[YOUR TASK]
Starting at the line that contains "This screenshot has width=1566, height=658." and stopping after the line that contains "pyautogui.click(x=59, y=213)", lay out those lines as a Markdown table with the columns Row and Line. Number each row and leave out any blank lines.

=== DATA SECTION ===

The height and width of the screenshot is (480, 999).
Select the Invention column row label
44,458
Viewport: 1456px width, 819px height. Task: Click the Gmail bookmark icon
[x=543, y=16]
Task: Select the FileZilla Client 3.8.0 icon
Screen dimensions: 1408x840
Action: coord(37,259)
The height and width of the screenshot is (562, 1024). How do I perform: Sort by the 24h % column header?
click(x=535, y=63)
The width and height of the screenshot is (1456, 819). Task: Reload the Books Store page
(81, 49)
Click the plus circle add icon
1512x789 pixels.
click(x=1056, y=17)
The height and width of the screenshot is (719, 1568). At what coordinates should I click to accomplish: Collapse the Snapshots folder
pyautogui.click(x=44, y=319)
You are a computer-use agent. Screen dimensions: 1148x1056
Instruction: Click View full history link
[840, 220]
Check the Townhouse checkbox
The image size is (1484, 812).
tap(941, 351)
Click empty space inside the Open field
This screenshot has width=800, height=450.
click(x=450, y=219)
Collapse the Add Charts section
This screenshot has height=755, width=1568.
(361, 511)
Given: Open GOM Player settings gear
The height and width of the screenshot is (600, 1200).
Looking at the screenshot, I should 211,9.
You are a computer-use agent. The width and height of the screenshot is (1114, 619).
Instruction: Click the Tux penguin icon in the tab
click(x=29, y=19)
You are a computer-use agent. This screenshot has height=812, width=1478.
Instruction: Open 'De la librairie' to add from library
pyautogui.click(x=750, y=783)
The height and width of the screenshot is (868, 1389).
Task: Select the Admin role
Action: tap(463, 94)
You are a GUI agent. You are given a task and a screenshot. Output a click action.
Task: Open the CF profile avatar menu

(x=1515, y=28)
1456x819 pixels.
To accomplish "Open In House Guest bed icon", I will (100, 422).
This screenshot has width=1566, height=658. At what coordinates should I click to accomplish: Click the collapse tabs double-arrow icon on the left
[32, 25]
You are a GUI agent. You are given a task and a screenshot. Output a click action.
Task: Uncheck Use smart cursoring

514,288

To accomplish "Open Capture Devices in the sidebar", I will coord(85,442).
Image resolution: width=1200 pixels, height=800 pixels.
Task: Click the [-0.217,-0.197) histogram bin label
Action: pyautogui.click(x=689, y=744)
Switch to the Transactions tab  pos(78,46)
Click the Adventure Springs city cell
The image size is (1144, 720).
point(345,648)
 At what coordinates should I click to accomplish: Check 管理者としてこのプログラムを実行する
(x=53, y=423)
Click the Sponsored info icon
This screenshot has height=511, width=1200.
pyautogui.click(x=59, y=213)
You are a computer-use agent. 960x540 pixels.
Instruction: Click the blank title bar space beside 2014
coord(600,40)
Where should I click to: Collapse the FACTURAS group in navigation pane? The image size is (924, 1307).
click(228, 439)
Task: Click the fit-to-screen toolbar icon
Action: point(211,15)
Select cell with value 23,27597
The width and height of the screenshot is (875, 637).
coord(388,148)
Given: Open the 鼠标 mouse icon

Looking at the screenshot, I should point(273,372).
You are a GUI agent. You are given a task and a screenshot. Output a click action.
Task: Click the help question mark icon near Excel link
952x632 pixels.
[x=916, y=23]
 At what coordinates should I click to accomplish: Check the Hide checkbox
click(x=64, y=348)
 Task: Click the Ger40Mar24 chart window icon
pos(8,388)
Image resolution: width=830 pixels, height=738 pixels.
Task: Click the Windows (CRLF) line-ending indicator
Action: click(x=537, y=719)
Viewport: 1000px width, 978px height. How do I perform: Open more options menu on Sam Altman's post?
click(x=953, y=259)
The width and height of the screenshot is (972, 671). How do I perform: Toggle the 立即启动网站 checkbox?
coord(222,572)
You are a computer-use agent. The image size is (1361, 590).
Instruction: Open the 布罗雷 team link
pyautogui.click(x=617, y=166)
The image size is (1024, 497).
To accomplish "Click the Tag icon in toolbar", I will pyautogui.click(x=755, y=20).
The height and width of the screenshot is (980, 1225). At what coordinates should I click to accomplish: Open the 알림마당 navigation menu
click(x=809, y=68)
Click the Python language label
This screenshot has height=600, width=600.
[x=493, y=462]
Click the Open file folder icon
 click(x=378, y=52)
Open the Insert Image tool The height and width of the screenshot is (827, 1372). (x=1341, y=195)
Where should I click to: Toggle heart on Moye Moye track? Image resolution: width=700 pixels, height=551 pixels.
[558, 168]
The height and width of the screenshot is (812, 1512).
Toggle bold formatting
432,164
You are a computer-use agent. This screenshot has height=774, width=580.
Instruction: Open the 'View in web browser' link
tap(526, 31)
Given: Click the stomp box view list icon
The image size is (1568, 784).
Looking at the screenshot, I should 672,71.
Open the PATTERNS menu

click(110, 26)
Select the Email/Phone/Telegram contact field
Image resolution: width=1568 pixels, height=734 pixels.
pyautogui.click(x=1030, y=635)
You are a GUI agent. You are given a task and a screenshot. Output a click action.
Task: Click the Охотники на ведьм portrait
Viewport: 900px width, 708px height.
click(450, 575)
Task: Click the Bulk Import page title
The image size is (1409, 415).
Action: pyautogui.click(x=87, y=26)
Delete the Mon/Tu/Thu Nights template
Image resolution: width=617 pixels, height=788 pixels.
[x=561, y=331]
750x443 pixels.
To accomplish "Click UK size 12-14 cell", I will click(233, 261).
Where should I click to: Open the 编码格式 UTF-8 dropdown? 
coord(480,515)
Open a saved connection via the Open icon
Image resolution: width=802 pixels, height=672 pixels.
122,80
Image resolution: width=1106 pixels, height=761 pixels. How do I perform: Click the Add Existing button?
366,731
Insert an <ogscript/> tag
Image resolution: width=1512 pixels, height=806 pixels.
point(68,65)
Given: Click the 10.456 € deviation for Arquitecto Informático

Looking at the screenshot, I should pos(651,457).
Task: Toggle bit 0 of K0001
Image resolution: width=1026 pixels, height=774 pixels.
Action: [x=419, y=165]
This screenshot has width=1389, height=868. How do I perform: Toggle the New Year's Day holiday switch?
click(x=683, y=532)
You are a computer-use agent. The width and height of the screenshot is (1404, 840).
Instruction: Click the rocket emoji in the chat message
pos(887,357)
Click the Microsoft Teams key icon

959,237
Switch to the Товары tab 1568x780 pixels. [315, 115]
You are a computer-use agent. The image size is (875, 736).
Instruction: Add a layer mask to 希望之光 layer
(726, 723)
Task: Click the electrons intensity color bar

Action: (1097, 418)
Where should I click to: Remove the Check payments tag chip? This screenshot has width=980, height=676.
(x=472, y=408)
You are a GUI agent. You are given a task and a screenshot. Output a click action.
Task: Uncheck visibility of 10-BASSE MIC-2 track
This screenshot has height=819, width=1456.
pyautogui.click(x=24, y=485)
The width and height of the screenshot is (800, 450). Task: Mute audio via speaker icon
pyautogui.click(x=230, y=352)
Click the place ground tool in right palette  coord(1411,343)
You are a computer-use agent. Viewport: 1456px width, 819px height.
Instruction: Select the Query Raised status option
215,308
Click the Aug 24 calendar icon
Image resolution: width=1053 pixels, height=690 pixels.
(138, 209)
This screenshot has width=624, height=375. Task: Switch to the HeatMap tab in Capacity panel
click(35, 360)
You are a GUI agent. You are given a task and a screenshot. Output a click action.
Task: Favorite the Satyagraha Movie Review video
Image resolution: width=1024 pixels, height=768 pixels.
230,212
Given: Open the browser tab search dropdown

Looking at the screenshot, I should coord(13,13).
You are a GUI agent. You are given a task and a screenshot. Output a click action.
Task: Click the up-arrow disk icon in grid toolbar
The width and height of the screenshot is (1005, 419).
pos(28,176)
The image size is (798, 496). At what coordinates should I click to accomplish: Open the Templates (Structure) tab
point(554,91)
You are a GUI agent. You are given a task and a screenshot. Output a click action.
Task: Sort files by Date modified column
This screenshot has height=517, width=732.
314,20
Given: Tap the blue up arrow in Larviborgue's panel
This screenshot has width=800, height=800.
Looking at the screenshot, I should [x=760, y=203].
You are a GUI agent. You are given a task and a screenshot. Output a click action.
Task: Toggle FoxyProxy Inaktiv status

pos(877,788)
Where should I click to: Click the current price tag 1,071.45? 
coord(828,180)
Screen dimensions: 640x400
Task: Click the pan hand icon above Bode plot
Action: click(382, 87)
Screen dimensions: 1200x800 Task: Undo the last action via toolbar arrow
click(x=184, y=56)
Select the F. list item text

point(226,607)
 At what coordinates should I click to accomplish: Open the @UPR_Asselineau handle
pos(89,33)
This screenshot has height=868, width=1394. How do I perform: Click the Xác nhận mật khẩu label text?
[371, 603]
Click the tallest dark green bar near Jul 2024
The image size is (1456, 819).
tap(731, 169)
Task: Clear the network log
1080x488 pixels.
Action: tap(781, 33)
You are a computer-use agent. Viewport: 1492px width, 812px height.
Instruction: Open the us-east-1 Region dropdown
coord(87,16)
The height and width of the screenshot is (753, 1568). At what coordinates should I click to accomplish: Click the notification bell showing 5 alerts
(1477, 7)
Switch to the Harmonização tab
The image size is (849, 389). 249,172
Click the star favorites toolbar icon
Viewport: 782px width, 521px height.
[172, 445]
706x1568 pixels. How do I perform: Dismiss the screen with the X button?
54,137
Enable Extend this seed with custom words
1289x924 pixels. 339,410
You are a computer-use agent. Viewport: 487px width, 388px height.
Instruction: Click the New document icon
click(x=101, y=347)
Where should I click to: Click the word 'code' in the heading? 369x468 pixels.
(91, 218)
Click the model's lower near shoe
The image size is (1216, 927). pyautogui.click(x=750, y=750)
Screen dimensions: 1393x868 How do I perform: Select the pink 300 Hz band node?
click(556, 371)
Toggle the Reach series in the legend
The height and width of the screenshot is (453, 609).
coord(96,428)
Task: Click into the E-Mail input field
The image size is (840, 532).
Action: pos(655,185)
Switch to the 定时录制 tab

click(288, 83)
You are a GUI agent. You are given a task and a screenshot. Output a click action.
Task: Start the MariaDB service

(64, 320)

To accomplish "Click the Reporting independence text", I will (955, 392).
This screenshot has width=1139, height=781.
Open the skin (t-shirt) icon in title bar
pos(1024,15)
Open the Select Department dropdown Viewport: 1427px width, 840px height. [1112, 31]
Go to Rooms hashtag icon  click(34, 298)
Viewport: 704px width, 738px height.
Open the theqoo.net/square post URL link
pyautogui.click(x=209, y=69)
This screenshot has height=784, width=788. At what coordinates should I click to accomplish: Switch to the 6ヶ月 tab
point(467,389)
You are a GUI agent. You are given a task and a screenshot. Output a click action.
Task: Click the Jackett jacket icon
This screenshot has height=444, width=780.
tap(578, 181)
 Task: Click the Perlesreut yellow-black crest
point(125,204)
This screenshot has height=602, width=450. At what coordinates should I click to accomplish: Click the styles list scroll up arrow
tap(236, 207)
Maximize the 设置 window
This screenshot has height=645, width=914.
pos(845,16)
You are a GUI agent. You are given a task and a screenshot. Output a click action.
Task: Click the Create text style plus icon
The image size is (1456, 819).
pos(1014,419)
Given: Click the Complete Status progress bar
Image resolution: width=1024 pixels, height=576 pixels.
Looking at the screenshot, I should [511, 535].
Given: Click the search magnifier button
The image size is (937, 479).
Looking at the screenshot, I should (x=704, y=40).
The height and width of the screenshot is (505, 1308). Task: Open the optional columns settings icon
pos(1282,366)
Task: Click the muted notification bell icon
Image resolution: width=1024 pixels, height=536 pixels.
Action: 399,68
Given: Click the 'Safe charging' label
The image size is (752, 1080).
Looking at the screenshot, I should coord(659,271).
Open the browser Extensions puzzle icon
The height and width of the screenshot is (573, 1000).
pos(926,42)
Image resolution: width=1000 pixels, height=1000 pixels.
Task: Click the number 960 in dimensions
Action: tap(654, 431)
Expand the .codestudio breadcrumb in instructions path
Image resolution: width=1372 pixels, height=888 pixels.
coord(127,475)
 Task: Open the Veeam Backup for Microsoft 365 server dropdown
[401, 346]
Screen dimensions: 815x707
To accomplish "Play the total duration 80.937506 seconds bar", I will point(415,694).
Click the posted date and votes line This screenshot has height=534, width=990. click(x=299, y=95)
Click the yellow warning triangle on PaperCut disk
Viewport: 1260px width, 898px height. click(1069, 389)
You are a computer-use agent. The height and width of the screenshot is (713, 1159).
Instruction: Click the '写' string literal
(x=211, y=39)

===

[EXPECTED OUTPUT]
| Row | Line |
|---|---|
| 1 | This screenshot has width=1566, height=658. At what coordinates should I click to accomplish: Click the collapse tabs double-arrow icon on the left |
| 2 | [32, 25] |
| 3 | You are a GUI agent. You are given a task and a screenshot. Output a click action. |
| 4 | Task: Uncheck Use smart cursoring |
| 5 | 514,288 |
| 6 | To accomplish "Open Capture Devices in the sidebar", I will coord(85,442). |
| 7 | Image resolution: width=1200 pixels, height=800 pixels. |
| 8 | Task: Click the [-0.217,-0.197) histogram bin label |
| 9 | Action: pyautogui.click(x=689, y=744) |
| 10 | Switch to the Transactions tab  pos(78,46) |
| 11 | Click the Adventure Springs city cell |
| 12 | The image size is (1144, 720). |
| 13 | point(345,648) |
| 14 |  At what coordinates should I click to accomplish: Check 管理者としてこのプログラムを実行する |
| 15 | (x=53, y=423) |
| 16 | Click the Sponsored info icon |
| 17 | This screenshot has height=511, width=1200. |
| 18 | pyautogui.click(x=59, y=213) |